In response to questions about whether this changed strategy was an admission that Fonterra had overstepped the mark in its global approach, Mr Hurrell said he wouldn’t say that.
“Going into the international market, playing in milk pools that you may not have the experience that we do here in New Zealand, that potentially undermines the value of what you have here, not that you’ve failed externally, but that you have undermined your position here.
“So to have the focus and direction back here will give us what we need.”
Leaner focus
Fonterra is promising a leaner focus – flagging further job losses at an executive level.
“We will be a leaner, more focused business clear about who we are, where we are going and where we can win,” Mr Hurrell said.
“We need to become a leaner organisation given our strategic direction; we haven’t landed on what that looks like yet but we will be going through that process soon.
“It is likely there will be job losses.”
The company also announced on Thursday the closure of a small cheese plant in New Zealand with half the workforce to be deployed in another plant.
Organisational restructure
Fonterra also announced a major overhaul of its current divisions.
It will move away from two large, central businesses – ingredients, and consumer and foodservice – to three in-market customer-facing sales and marketing business units – Asia Pacific (APAC), Greater China (GC), and Africa, Middle East, Europe, North Asia, Americas (AMENA).
Judith Swales will head the APAC division and Kelvin Wickham the AMENA with a chief of the GC division to be announced.
The company will also move to triple bottom line reporting, outlining targets for a healthy business, healthy people and healthy environment.
Debt reduction
On Wednesday, Fonterra announced the sale of its 50 per cent stake in drug company DFE Pharma for $NZ633 million.
This on top of its other asset sales in the past year had enabled it to generate $NZ1 billion for debt reduction.
Mr Hurrell said Fonterra was pleased with the progress it was making in achieving its “tough initial target” for debt reduction.

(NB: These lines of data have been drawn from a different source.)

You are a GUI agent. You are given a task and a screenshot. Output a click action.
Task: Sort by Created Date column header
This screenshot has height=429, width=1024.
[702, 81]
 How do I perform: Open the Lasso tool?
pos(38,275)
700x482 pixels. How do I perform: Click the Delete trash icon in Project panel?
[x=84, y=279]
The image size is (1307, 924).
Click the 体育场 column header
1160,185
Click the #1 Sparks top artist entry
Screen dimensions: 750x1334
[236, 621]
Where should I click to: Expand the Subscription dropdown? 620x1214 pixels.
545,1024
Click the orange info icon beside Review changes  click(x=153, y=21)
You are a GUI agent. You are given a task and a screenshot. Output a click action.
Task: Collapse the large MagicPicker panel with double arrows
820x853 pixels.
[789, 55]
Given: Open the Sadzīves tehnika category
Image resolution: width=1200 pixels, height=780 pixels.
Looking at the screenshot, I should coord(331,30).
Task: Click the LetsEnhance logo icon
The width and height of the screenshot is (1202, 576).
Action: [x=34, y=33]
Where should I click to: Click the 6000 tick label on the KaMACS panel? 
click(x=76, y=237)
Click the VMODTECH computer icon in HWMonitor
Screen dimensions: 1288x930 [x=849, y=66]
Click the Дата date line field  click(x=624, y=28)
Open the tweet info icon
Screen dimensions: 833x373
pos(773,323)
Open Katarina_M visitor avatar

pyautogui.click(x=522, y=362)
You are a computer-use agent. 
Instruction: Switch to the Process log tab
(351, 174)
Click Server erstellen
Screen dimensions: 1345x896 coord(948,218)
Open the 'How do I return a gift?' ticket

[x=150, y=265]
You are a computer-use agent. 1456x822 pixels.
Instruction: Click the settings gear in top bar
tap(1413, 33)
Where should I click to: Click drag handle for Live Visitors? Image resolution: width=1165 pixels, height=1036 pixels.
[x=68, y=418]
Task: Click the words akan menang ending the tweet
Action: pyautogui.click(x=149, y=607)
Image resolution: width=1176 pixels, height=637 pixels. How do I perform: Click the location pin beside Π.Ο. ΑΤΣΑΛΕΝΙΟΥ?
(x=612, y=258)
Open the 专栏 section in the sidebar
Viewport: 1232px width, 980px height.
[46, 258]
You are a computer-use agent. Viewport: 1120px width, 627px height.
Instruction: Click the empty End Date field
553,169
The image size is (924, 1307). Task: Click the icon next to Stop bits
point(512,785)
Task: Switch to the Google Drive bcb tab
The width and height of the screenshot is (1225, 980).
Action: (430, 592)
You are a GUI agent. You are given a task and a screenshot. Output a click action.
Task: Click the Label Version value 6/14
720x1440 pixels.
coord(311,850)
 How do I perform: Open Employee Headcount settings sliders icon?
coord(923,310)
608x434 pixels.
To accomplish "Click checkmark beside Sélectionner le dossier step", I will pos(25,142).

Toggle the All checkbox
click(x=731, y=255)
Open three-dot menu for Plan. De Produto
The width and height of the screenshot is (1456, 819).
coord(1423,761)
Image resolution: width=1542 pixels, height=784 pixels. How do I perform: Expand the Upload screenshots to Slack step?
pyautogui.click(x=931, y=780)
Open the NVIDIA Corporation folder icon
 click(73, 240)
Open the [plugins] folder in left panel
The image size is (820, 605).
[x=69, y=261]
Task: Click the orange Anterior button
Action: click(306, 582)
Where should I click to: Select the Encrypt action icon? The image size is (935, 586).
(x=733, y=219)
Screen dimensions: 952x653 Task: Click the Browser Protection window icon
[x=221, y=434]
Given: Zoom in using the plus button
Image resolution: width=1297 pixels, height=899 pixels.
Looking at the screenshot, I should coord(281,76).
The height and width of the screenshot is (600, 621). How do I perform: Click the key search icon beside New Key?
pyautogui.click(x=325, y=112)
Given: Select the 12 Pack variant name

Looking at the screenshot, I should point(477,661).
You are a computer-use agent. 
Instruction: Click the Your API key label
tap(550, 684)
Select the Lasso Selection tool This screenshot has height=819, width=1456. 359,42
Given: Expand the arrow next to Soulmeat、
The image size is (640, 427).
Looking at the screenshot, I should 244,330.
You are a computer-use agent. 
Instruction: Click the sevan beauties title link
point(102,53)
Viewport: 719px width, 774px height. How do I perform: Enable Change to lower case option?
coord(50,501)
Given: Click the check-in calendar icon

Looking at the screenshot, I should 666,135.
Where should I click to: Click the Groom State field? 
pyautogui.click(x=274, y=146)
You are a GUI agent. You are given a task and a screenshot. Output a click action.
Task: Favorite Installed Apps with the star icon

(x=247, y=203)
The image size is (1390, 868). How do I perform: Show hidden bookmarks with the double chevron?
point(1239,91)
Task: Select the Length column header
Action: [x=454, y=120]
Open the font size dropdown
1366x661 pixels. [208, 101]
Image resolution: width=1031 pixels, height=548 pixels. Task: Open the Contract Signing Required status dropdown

“A year ago, we started a full portfolio review to re-evaluate every investment, major asset and partnership, to make sure they were still right for the co-op,” Mr Hurrell said.
Fonterra sold its stake in the pharma company to CVC Strategic Opportunities II, a fund managed by CVC Capital Partners, a private equity firm.
In March, Fonterra announced it was reviewing the share in the company, a 50pc joint venture with Royal Friesland Campina, due to the substantial capital required for future growth.
“This milestone, along with the significant inroads made in our capital and operational expenditure during FY19, makes for a good initial chapter in our business turn-around,” Mr Hurrell said.
“It puts us on the right footing to deliver our new strategy and a sustainable lift in our performance.”